What to do:
Below are entries; output exactly the lines from the one with "942x889 pixels. How" to the one with "You are a computer-use agent. Screen dimensions: 1512x791", both included, and nothing else.

___ Material for the task ___

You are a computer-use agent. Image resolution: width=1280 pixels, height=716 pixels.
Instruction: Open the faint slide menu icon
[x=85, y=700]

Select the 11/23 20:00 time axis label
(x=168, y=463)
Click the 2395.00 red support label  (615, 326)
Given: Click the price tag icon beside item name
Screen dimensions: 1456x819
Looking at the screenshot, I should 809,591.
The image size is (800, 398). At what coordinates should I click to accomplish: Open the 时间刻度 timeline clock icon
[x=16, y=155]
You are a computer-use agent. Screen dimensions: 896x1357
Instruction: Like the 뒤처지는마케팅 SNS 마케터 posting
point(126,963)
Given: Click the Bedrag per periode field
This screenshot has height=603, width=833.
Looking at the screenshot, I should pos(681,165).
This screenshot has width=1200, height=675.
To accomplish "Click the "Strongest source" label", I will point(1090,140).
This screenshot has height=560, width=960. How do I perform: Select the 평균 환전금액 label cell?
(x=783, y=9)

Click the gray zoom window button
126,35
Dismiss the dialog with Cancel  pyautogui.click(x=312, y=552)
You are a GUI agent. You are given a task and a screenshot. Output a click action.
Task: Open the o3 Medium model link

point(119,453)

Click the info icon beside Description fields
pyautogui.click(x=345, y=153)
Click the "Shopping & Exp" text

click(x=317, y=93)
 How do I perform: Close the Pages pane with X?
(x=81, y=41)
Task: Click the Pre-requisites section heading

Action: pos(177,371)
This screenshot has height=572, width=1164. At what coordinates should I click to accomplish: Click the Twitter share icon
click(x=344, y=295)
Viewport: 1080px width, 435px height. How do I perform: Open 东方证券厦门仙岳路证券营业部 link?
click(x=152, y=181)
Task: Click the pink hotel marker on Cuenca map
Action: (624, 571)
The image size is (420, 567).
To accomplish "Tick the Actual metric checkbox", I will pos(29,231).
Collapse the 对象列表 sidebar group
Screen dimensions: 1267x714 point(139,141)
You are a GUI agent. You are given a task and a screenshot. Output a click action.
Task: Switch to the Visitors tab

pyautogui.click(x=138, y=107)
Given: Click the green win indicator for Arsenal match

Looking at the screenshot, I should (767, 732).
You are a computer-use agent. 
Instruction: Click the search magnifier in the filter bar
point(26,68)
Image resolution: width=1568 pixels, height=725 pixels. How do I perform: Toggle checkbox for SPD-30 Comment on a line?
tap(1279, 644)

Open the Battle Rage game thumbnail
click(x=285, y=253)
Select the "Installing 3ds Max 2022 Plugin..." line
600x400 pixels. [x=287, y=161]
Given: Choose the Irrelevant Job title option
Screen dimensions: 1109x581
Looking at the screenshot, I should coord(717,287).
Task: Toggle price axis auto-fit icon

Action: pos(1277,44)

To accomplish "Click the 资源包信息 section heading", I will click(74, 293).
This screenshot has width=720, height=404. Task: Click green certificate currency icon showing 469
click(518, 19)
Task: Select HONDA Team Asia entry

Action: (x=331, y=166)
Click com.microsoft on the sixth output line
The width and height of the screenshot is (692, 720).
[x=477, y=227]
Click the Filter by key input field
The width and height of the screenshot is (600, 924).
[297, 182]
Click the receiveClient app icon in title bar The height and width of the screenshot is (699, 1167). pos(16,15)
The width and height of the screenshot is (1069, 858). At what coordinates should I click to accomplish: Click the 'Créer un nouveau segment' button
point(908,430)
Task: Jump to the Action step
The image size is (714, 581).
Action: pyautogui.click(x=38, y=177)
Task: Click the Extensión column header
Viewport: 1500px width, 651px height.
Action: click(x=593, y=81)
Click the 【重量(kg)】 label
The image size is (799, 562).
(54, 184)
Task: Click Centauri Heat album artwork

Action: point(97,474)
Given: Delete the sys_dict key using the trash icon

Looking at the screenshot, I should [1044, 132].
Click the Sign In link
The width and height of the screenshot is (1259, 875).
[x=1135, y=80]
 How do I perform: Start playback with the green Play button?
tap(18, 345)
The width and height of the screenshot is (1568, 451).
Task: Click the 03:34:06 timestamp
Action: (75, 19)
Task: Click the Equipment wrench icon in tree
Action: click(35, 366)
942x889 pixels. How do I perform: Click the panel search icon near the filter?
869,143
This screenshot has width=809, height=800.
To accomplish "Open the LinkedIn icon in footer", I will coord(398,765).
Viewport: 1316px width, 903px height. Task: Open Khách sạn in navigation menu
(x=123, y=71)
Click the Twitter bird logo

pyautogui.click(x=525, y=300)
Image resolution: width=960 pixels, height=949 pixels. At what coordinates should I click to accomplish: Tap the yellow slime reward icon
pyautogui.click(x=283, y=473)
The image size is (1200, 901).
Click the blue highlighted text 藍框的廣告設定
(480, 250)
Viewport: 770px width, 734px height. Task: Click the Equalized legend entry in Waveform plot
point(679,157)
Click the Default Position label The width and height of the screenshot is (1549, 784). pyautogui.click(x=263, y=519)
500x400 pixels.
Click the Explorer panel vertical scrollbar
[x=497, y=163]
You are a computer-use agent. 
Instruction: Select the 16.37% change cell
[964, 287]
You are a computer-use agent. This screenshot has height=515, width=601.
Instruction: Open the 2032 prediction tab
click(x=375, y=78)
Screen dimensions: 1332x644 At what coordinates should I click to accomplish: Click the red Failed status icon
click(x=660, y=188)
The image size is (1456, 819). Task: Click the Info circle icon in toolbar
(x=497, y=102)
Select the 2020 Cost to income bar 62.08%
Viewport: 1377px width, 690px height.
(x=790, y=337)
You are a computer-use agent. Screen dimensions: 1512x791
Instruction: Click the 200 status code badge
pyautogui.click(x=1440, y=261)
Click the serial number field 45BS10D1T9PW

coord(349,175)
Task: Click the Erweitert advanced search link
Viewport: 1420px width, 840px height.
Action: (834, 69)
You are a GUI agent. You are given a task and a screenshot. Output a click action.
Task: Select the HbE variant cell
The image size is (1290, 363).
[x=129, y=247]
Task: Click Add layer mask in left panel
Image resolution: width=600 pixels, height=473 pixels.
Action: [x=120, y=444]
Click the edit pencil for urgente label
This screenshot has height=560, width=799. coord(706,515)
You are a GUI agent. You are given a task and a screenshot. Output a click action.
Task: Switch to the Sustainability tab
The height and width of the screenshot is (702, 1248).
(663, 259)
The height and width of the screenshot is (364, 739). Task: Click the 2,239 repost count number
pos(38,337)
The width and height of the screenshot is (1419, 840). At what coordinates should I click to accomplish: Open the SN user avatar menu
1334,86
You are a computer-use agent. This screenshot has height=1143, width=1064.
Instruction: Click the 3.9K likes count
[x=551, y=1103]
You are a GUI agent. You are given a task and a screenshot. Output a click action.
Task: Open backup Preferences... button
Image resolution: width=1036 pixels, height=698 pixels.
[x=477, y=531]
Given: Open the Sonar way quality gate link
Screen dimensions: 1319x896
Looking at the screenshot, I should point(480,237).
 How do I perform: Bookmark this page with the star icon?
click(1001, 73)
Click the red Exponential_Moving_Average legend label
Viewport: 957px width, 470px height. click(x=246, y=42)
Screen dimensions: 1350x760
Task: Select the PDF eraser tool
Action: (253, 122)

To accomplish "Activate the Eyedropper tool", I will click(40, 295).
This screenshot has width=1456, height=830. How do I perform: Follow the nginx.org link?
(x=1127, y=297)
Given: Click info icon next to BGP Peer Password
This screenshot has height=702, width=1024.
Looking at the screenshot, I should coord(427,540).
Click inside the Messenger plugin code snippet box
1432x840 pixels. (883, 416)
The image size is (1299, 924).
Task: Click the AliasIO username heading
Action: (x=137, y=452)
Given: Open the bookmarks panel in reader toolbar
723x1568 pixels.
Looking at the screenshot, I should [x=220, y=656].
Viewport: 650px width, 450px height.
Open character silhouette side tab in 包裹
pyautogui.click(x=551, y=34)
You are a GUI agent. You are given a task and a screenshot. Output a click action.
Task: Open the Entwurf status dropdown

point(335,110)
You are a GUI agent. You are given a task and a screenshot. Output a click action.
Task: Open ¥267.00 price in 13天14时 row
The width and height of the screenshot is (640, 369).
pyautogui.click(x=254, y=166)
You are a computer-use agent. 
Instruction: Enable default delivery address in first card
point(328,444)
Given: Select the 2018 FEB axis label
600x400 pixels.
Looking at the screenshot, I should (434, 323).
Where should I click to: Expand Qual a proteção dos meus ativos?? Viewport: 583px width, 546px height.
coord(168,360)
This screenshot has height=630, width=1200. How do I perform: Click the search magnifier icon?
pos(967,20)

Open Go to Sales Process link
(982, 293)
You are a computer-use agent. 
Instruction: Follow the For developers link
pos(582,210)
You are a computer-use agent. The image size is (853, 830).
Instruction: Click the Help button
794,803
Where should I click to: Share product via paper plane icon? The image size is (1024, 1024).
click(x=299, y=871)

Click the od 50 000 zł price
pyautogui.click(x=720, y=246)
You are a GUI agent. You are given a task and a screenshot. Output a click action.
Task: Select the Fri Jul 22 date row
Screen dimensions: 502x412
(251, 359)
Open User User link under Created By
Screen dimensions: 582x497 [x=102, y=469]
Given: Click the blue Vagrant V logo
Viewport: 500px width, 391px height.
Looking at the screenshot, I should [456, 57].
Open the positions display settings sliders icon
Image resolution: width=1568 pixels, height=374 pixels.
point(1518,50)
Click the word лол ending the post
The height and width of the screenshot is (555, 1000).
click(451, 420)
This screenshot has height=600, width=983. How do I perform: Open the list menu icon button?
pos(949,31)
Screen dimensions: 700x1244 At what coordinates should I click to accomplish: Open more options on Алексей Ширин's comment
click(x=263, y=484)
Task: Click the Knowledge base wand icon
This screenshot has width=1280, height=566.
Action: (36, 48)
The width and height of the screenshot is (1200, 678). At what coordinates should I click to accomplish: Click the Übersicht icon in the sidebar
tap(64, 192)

___

Task answer:
942x889 pixels. How do I perform: Click the panel search icon near the filter?
869,143
This screenshot has width=809, height=800.
To accomplish "Open the LinkedIn icon in footer", I will coord(398,765).
Viewport: 1316px width, 903px height. Task: Open Khách sạn in navigation menu
(x=123, y=71)
Click the Twitter bird logo

pyautogui.click(x=525, y=300)
Image resolution: width=960 pixels, height=949 pixels. At what coordinates should I click to accomplish: Tap the yellow slime reward icon
pyautogui.click(x=283, y=473)
The image size is (1200, 901).
Click the blue highlighted text 藍框的廣告設定
(480, 250)
Viewport: 770px width, 734px height. Task: Click the Equalized legend entry in Waveform plot
point(679,157)
Click the Default Position label The width and height of the screenshot is (1549, 784). pyautogui.click(x=263, y=519)
500x400 pixels.
Click the Explorer panel vertical scrollbar
[x=497, y=163]
You are a computer-use agent. 
Instruction: Select the 16.37% change cell
[964, 287]
You are a computer-use agent. This screenshot has height=515, width=601.
Instruction: Open the 2032 prediction tab
click(x=375, y=78)
Screen dimensions: 1332x644 At what coordinates should I click to accomplish: Click the red Failed status icon
click(x=660, y=188)
The image size is (1456, 819). Task: Click the Info circle icon in toolbar
(x=497, y=102)
Select the 2020 Cost to income bar 62.08%
Viewport: 1377px width, 690px height.
(x=790, y=337)
You are a computer-use agent. Screen dimensions: 1512x791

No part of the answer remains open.